### YOUR INSTRUCTIONS
Give an exact reproduction of the lines from the one with "This screenshot has height=500, width=700." to the final line of the entries below, both ends included, and omit the pictures.
(PROVIDED ENTRIES Opens)
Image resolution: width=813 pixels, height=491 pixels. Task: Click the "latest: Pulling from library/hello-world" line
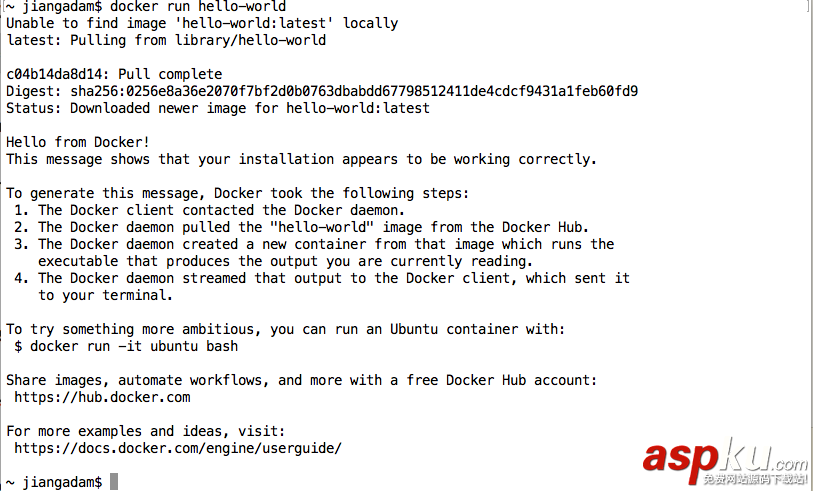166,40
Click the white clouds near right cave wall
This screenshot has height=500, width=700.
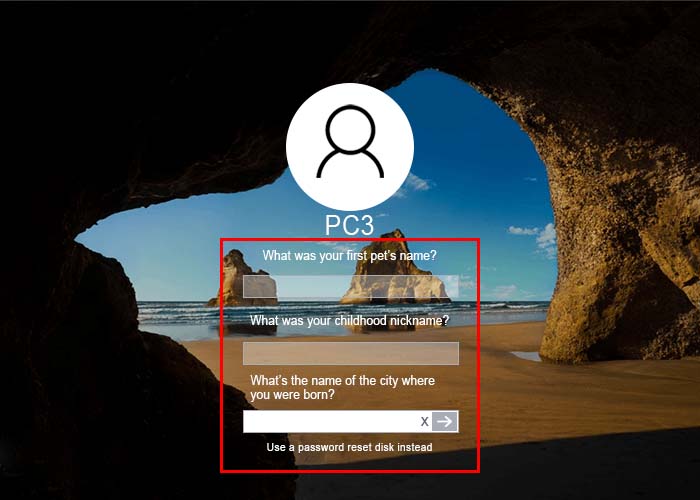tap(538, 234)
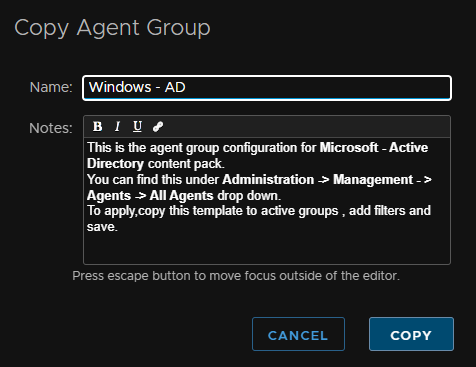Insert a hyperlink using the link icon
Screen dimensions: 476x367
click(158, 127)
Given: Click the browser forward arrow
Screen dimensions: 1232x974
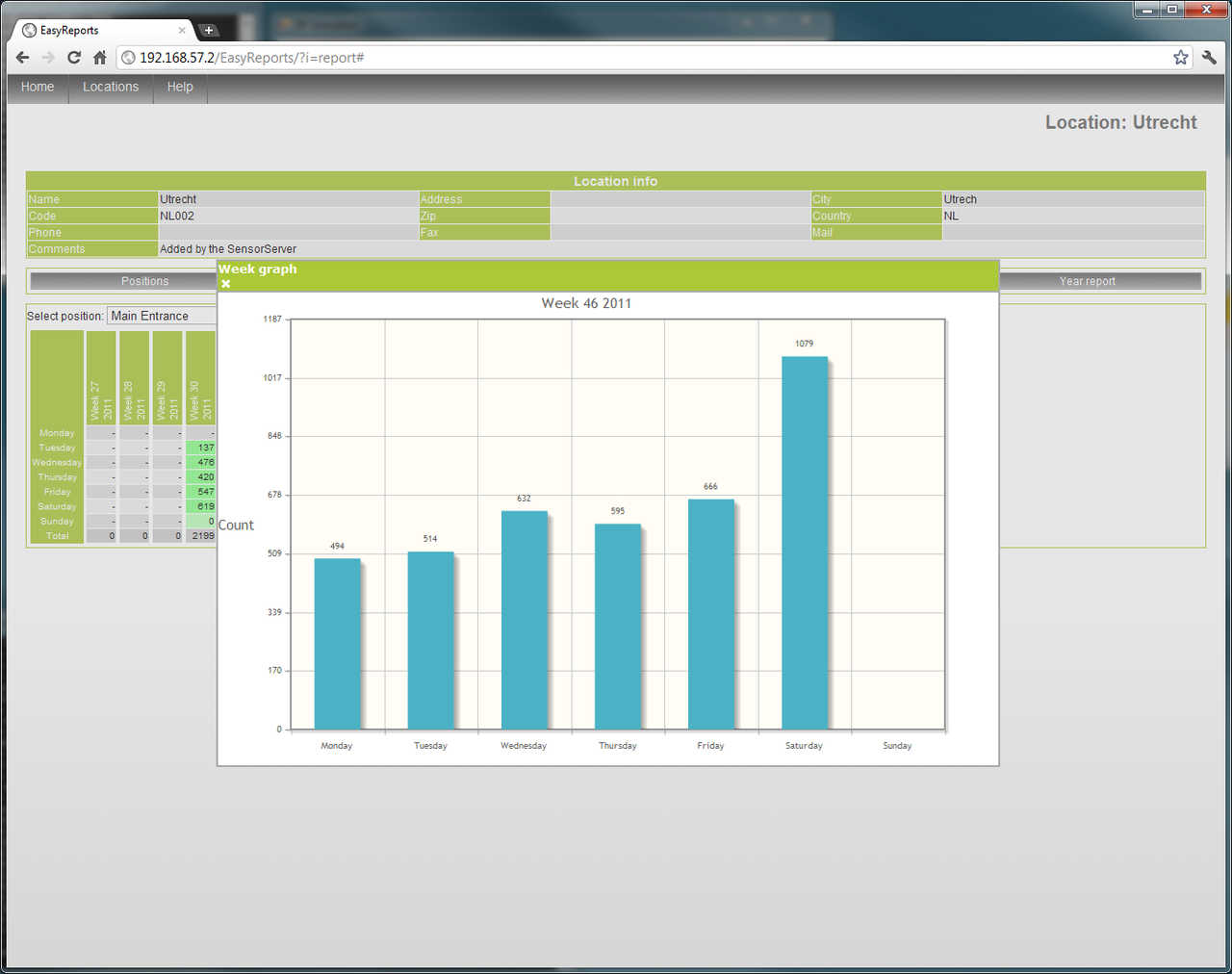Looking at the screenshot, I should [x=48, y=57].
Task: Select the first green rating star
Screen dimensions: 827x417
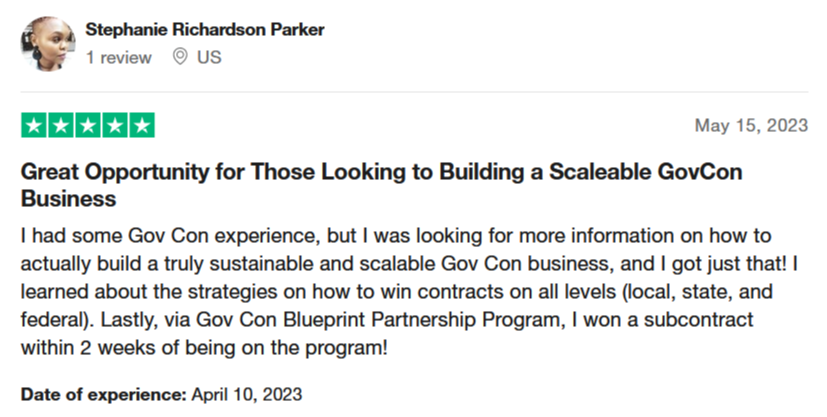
(PROVIDED ENTRIES Closes)
### WRITTEN RESPONSE
This screenshot has height=500, width=700.
tap(538, 234)
Insert a hyperlink using the link icon
Screen dimensions: 476x367
click(158, 127)
Given: Click the browser forward arrow
Screen dimensions: 1232x974
Looking at the screenshot, I should [x=48, y=57].
Task: Select the first green rating star
Screen dimensions: 827x417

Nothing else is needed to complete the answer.